Yerleşmek istediğin bir yer var mı gerçekten?

Başka bir yerde yaşamayı istiyorum, mutlaka deniz kenarı ve yeşil olmalı ama. İnsanlar çok gülümsemeli... Sen kendi hikayenin içinde kalacaksın ve yanından hayat geçecek. Alışkanlıklarımdan çok kolay vazgeçebilen biri değilim ve konfor alanımın dışına çıkamıyorum. Bundan kurtulmak zor. Acısız bir bilinmezlik bizi korkutuyor ama acılı bildiğimiz hiçbir şeyden kopamıyoruz. Yazarken daha özgür hissediyorum kendimi. İç huzuru denen şeyin basit formülü ne, bunu arıyoruz. Benim için, ne istiyorsam onu bilmek... Ne istiyorsun sorusunun yanıtı çok kolay gelmiyor ne yazık ki her zaman.

Sakatlanmış ilişkileri neden sürdürüyoruz sence?

Sakatlanmış ilişkilerin hiçbiri karşı tarafın ne kadar kötü olduğuyla ilgili değil bence. Seviyor ama sorunlar yaşıyorsak hep merak ediyorum acaba seviyorum diye kasdettiğimiz duygu gerçekte ne?

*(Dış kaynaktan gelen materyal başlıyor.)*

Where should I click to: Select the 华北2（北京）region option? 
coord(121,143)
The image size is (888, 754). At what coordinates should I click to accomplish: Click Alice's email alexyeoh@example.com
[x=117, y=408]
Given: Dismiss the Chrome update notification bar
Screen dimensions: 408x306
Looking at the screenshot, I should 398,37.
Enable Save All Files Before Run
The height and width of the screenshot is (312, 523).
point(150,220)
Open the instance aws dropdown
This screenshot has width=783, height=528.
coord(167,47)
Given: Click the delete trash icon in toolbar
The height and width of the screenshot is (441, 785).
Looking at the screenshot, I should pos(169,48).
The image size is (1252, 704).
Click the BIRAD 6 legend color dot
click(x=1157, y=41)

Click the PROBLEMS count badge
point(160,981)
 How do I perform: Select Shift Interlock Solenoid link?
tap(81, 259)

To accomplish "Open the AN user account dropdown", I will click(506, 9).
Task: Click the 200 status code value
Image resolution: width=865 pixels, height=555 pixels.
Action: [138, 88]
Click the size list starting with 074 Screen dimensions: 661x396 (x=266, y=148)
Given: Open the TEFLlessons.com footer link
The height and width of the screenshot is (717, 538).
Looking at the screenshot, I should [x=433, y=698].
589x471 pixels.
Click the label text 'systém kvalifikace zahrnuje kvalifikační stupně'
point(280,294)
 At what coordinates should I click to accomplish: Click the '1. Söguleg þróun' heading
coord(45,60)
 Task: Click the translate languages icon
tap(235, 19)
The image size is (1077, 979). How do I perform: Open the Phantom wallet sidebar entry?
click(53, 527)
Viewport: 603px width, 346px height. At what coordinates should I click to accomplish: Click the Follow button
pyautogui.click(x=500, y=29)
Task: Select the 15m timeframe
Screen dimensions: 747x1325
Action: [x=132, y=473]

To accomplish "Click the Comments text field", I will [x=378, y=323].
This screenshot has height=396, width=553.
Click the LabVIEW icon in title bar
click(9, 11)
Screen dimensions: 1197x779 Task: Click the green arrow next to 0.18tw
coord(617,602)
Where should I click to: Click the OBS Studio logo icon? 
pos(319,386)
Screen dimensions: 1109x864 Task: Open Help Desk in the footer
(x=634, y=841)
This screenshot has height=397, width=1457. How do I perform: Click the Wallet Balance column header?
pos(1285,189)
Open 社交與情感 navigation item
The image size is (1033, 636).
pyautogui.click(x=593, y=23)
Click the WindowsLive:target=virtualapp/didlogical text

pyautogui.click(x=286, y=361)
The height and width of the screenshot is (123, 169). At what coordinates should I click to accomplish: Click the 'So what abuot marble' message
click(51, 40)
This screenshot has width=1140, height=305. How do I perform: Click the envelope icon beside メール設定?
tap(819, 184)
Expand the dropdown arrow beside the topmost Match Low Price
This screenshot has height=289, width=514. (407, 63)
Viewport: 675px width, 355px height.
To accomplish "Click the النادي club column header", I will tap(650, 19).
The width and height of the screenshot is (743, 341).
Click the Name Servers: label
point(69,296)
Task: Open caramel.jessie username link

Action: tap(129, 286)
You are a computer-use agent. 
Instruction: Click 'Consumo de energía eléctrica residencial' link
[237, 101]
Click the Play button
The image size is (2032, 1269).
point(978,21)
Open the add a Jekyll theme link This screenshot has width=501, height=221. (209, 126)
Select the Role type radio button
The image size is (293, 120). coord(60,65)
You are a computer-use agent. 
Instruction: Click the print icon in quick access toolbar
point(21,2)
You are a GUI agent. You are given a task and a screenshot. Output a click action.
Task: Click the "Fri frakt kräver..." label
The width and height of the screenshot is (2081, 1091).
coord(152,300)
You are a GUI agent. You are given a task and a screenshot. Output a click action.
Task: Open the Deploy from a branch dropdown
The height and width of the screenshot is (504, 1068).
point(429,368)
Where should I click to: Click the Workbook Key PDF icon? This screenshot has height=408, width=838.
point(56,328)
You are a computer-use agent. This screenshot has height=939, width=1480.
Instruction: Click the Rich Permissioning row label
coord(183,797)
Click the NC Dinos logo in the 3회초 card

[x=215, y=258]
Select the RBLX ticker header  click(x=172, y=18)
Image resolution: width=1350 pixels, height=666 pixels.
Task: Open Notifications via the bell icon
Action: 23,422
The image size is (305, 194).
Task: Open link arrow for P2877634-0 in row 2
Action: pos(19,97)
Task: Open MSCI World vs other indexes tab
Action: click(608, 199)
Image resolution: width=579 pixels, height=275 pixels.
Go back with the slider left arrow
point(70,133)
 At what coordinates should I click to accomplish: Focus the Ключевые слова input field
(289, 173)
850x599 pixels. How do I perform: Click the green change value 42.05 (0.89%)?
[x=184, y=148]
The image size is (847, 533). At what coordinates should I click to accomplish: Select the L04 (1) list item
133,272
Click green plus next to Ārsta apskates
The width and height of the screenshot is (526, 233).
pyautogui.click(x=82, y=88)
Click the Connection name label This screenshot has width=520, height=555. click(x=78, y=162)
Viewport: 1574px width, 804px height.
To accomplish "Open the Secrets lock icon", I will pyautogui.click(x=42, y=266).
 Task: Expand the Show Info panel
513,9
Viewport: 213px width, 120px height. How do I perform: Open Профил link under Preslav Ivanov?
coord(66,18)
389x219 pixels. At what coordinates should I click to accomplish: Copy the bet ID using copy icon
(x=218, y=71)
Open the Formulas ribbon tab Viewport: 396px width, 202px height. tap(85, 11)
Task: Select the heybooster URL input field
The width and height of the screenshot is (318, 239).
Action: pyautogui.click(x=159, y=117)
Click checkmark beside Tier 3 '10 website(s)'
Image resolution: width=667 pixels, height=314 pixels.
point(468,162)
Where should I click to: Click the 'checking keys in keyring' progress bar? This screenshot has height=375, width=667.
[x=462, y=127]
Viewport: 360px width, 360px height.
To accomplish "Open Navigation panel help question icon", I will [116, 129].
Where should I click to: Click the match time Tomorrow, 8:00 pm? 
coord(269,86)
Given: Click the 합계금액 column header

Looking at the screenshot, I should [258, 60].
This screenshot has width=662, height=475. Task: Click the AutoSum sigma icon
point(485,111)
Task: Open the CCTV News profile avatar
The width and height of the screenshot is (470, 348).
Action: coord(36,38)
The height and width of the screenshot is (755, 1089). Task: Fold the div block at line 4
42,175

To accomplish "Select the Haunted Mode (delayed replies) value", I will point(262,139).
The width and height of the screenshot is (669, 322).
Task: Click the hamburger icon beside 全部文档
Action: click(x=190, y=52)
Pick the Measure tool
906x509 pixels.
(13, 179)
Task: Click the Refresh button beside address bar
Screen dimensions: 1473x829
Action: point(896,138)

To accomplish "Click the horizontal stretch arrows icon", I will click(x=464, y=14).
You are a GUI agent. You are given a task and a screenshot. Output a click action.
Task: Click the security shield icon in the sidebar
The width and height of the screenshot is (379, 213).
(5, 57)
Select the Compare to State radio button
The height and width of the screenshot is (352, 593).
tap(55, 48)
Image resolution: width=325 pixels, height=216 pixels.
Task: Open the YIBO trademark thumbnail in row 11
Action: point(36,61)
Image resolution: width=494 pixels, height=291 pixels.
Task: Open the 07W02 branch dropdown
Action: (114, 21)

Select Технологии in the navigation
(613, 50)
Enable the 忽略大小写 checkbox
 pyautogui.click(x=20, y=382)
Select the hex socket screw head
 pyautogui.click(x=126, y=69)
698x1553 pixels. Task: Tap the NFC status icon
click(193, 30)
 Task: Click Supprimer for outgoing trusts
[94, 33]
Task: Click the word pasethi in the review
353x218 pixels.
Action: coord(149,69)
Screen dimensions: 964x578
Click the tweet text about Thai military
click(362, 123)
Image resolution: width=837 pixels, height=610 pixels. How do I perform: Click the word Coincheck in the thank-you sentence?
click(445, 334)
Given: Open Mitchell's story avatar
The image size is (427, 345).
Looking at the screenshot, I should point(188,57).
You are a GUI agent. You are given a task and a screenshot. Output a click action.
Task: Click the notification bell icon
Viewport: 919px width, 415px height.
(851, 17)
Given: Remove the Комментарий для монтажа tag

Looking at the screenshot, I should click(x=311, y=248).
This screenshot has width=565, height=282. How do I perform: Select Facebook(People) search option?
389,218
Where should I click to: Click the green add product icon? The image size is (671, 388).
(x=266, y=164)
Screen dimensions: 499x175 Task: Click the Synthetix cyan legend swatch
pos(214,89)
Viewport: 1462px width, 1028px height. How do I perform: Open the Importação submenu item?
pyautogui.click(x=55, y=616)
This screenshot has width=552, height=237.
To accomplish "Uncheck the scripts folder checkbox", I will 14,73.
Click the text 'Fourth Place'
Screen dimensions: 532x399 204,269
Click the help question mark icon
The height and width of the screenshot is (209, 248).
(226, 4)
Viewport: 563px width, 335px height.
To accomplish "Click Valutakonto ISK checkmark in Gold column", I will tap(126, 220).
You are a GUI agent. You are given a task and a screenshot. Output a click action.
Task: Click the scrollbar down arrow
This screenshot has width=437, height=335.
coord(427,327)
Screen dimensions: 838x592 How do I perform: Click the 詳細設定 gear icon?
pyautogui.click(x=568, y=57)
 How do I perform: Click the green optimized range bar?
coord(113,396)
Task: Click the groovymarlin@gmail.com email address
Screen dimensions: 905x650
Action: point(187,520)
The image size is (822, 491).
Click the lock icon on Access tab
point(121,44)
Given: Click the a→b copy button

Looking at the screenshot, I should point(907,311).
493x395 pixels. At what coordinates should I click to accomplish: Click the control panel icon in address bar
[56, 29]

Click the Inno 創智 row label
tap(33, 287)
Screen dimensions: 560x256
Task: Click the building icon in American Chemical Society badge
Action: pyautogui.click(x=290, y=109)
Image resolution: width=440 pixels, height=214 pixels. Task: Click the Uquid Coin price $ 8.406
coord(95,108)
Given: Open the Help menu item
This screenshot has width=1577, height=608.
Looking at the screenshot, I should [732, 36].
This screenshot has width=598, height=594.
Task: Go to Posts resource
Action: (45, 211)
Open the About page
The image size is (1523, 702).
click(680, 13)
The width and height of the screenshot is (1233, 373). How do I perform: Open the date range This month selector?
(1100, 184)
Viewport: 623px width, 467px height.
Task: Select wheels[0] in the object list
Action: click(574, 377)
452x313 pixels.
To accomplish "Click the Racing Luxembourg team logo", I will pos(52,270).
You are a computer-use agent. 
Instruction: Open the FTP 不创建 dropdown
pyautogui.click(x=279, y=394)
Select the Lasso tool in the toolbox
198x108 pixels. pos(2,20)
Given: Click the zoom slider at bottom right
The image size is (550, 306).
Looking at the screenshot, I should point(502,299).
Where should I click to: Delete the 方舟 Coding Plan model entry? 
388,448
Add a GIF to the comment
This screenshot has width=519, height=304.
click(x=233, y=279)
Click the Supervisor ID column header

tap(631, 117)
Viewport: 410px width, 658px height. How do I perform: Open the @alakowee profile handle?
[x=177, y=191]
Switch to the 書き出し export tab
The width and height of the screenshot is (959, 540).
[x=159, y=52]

Bağımlılık mı geliştirdin, çıkarın mı var, yalnızlık korkun mu var? İlişkinin üzerindeki yara bantı ne? Sorun başladığında kendinle ilişkin sağlam olsa, gidip gitmemek o kadar önemli olmaz sanırım. ‘Bu konuşma tarzından hoşlanmadım ben gidiyorum’ dersin ve gidersin sonra bu adam birine mi gidecek sana mı gelecek düşünmezsin bizler kendi korkularımızla egomuzla ilişki kurup başarısız oluyoruz. Bizler çok üretim yapmıyoruz, hobilerimiz yok kendimizi donatabileceğimiz bir şey yok, o yüzden belki yapay hayatlar kuruyoruz. Önce sen bir şeyi iyi yaptığına inanmalısın. Üretim yapmayınca kendi mutluluğunu bulman ve birini sevmen zorlaşıyor. Kendi gerçeğimizi gösterme cesaretine sahip olamıyoruz bu yüzden... Ve hep yalan söylemek zorunda kalıyoruz kendimize.

Ben 41 yaşımı bitirdim ama hayatımda hiç kendi karşıma çıkıp kendimi bu kadar delik deşik etmemiştim. Dikildim karşıma kendimi ters yüz etmeye çalışıyorum. 40’tan sonra kafamdaki hayatı istiyorum. Bana ait her şey yakınımda olsun yine acı çekeyim değer.